WORK INSTRUCTIONS: Each of the lines below must be retyped character for character.

PROVIDED ENTRIES:
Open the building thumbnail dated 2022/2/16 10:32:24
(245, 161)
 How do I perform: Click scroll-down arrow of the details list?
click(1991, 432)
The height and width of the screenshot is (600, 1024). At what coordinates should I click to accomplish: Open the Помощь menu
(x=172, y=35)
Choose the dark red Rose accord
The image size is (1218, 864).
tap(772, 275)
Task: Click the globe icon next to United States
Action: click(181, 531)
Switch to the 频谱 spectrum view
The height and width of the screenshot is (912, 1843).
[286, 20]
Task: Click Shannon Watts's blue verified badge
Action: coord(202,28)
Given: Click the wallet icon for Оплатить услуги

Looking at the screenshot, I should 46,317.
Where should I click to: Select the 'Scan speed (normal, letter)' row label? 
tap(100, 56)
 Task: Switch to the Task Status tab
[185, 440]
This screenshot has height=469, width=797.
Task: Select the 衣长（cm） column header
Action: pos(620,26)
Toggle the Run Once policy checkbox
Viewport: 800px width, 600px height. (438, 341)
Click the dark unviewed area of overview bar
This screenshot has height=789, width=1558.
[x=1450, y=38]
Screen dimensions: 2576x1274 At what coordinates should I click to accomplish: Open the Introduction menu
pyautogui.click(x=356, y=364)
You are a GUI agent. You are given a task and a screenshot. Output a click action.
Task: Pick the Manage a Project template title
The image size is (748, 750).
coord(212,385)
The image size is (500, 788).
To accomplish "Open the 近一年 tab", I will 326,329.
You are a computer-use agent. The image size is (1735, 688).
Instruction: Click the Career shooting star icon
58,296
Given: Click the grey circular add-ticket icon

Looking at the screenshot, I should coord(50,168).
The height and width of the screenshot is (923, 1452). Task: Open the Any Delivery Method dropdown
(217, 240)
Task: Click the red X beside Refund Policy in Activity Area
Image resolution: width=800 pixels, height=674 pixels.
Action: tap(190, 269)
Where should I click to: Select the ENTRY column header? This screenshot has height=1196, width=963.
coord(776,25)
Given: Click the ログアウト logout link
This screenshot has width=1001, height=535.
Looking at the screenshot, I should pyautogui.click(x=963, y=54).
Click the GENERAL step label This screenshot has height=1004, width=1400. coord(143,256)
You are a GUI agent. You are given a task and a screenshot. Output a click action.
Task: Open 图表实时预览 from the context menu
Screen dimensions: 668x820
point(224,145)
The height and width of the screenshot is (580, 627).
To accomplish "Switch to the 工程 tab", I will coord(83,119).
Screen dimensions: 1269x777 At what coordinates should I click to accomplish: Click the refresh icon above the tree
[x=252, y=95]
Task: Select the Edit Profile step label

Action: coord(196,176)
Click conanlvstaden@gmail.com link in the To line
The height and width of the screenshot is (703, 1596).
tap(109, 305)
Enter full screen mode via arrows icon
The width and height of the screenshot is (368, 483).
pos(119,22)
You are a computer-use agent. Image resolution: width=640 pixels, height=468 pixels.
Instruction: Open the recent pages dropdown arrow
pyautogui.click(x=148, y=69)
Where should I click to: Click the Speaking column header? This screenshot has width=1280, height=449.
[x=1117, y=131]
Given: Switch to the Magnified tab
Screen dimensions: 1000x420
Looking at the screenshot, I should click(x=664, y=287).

RESPONSE TO THIS EXERCISE:
Open the building thumbnail dated 2022/2/16 10:32:24
(245, 161)
 How do I perform: Click scroll-down arrow of the details list?
click(1991, 432)
The height and width of the screenshot is (600, 1024). At what coordinates should I click to accomplish: Open the Помощь menu
(x=172, y=35)
Choose the dark red Rose accord
The image size is (1218, 864).
tap(772, 275)
Task: Click the globe icon next to United States
Action: click(181, 531)
Switch to the 频谱 spectrum view
The height and width of the screenshot is (912, 1843).
[286, 20]
Task: Click Shannon Watts's blue verified badge
Action: coord(202,28)
Given: Click the wallet icon for Оплатить услуги

Looking at the screenshot, I should 46,317.
Where should I click to: Select the 'Scan speed (normal, letter)' row label? 
tap(100, 56)
 Task: Switch to the Task Status tab
[185, 440]
This screenshot has height=469, width=797.
Task: Select the 衣长（cm） column header
Action: pos(620,26)
Toggle the Run Once policy checkbox
Viewport: 800px width, 600px height. (438, 341)
Click the dark unviewed area of overview bar
This screenshot has height=789, width=1558.
[x=1450, y=38]
Screen dimensions: 2576x1274 At what coordinates should I click to accomplish: Open the Introduction menu
pyautogui.click(x=356, y=364)
You are a GUI agent. You are given a task and a screenshot. Output a click action.
Task: Pick the Manage a Project template title
The image size is (748, 750).
coord(212,385)
The image size is (500, 788).
To accomplish "Open the 近一年 tab", I will 326,329.
You are a computer-use agent. The image size is (1735, 688).
Instruction: Click the Career shooting star icon
58,296
Given: Click the grey circular add-ticket icon

Looking at the screenshot, I should coord(50,168).
The height and width of the screenshot is (923, 1452). Task: Open the Any Delivery Method dropdown
(217, 240)
Task: Click the red X beside Refund Policy in Activity Area
Image resolution: width=800 pixels, height=674 pixels.
Action: tap(190, 269)
Where should I click to: Select the ENTRY column header? This screenshot has height=1196, width=963.
coord(776,25)
Given: Click the ログアウト logout link
This screenshot has width=1001, height=535.
Looking at the screenshot, I should pyautogui.click(x=963, y=54).
Click the GENERAL step label This screenshot has height=1004, width=1400. coord(143,256)
You are a GUI agent. You are given a task and a screenshot. Output a click action.
Task: Open 图表实时预览 from the context menu
Screen dimensions: 668x820
point(224,145)
The height and width of the screenshot is (580, 627).
To accomplish "Switch to the 工程 tab", I will coord(83,119).
Screen dimensions: 1269x777 At what coordinates should I click to accomplish: Click the refresh icon above the tree
[x=252, y=95]
Task: Select the Edit Profile step label

Action: coord(196,176)
Click conanlvstaden@gmail.com link in the To line
The height and width of the screenshot is (703, 1596).
tap(109, 305)
Enter full screen mode via arrows icon
The width and height of the screenshot is (368, 483).
pos(119,22)
You are a computer-use agent. Image resolution: width=640 pixels, height=468 pixels.
Instruction: Open the recent pages dropdown arrow
pyautogui.click(x=148, y=69)
Where should I click to: Click the Speaking column header? This screenshot has width=1280, height=449.
[x=1117, y=131]
Given: Switch to the Magnified tab
Screen dimensions: 1000x420
Looking at the screenshot, I should click(x=664, y=287).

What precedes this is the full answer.